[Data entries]
··········
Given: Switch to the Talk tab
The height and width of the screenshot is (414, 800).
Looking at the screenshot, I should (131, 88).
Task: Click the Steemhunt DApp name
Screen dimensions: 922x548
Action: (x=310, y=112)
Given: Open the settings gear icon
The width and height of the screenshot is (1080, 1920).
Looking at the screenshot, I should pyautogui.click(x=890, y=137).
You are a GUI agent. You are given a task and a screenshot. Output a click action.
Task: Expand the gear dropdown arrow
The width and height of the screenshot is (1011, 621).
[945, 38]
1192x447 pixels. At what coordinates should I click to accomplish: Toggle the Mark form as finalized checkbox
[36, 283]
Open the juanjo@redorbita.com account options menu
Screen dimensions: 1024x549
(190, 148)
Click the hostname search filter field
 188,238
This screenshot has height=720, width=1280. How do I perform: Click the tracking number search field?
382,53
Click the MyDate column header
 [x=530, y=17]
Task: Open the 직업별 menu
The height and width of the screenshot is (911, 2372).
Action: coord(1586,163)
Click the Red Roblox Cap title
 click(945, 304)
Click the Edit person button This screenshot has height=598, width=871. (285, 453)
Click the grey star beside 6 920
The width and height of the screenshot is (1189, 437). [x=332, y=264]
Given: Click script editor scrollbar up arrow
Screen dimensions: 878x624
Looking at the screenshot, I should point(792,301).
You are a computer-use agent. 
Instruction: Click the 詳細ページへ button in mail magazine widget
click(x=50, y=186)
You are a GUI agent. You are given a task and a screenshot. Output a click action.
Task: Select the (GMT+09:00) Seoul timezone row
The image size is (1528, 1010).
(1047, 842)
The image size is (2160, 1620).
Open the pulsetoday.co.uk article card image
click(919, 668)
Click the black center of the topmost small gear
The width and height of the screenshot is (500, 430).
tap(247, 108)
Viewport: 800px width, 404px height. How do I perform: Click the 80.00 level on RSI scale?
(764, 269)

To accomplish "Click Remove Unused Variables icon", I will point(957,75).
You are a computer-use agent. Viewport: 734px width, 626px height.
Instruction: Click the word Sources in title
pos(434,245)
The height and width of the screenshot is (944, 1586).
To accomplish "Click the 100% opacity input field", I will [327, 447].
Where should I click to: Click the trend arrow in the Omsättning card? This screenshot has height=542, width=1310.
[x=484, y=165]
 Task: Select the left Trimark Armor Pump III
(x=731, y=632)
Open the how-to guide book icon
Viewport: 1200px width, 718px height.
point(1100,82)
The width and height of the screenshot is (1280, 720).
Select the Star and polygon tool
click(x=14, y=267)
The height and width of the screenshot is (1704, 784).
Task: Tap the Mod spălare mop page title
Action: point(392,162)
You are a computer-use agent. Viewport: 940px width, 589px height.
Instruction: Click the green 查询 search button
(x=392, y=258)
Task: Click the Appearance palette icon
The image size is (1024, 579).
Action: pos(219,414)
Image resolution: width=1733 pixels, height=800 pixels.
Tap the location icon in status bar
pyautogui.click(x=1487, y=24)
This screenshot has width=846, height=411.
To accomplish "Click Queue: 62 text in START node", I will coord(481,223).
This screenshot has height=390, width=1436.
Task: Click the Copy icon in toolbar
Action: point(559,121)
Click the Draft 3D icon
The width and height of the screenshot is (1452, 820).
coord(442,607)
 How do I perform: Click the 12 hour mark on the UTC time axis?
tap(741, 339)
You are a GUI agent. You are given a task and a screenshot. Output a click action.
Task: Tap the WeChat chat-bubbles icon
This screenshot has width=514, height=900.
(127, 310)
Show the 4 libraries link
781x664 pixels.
··········
Look above for the line with "Task: Select the left Trimark Armor Pump III"; retype exactly that line, every line after it up to the line with "Image resolution: width=1733", and that line too, nothing else.

 Task: Select the left Trimark Armor Pump III
(x=731, y=632)
Open the how-to guide book icon
Viewport: 1200px width, 718px height.
point(1100,82)
The width and height of the screenshot is (1280, 720).
Select the Star and polygon tool
click(x=14, y=267)
The height and width of the screenshot is (1704, 784).
Task: Tap the Mod spălare mop page title
Action: point(392,162)
You are a computer-use agent. Viewport: 940px width, 589px height.
Instruction: Click the green 查询 search button
(x=392, y=258)
Task: Click the Appearance palette icon
The image size is (1024, 579).
Action: pos(219,414)
Image resolution: width=1733 pixels, height=800 pixels.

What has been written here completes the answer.